Fratton Traincare Depot is a traction maintenance depot in Portsmouth, Hampshire. The depot occupies the site alongside Fratton railway station, with two of the sidings right next to Goldsmith Avenue. It has a carriage washer and is the fuelling point for the Class 158 and Class 159 DMUs.

The depot has a train shed with two pitted roads for the maintenance of rolling stock. Class 444 and Class 450 EMUs berth overnight there, and there are stabling sidings and bay platforms at Portsmouth & Southsea station all of which come under the control of the depot at night.

Trains stabled here are generally Class 444 and Class 450 Desiro EMUs, but Class 158 and Class 159 DMUs are occasionally also stabled here. Great Western Railway and Southern stop at Fratton, and can stop their Class 158 DMUs and Class 377 EMUs in the depot if need be.

==History==
The London Brighton and South Coast Railway and the London and South Western Railway jointly built a motive power depot at Fratton in 1891, replacing an earlier one at Portsmouth Town station. It was of the double roundhouse type. It came under the ownership of Southern Railway (Great Britain) in 1923 and British Railways in 1948. This building was badly damaged by bombs during the Second World War but repaired in 1948. It closed 2 November 1959, but the building continued to be used for stabling locomotives for several years. They were demolished in 1969.

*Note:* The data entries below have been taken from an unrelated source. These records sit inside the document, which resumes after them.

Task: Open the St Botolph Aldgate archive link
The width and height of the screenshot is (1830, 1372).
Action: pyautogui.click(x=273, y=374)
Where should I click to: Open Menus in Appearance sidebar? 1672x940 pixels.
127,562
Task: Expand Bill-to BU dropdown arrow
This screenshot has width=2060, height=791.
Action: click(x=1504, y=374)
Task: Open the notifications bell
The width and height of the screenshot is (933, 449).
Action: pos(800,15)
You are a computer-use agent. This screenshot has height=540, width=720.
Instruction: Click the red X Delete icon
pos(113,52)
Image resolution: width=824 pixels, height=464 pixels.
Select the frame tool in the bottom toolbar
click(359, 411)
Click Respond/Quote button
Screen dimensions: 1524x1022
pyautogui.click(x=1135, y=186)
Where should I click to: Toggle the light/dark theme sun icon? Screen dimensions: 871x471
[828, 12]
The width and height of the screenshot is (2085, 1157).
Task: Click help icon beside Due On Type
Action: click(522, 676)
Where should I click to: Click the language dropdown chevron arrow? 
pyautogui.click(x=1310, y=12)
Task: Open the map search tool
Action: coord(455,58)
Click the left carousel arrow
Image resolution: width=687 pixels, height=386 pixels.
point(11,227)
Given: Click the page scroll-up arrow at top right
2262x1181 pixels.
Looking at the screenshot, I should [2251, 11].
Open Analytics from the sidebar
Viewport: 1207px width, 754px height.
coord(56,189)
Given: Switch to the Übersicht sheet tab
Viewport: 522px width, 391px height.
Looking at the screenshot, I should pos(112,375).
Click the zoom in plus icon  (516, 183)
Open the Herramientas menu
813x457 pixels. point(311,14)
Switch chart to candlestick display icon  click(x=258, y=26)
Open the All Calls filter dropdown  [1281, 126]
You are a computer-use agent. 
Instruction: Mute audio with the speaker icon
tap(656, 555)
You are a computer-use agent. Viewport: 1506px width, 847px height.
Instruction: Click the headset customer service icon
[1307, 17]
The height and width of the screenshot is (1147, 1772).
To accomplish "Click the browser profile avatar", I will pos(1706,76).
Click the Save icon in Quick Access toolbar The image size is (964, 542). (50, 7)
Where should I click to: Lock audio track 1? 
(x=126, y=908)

In 1987, the depot had an allocation of Classes 412, 421 and 423 EMUs. Although, Classes 08, 09, 33 and 47 could also usually be seen stabled at the depot.

== Accidents and incidents ==
At around 01:30 on 5 August 2021 a Class 444 derailed during a shunting move, blocking access to the depot causing disruption to Great Western Railway, South Western Railway and Southern services.